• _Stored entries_

+ + + +

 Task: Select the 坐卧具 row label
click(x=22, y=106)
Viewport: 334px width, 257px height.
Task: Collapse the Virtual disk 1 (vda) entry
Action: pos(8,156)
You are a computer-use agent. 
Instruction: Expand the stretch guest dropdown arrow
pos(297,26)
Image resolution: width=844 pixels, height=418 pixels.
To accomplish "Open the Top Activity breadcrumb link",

+ + + +

An exact copy of the lines from the one containing "Image resolution: width=844" through the end of the entries is required, and nothing beyond them.

Image resolution: width=844 pixels, height=418 pixels.
To accomplish "Open the Top Activity breadcrumb link",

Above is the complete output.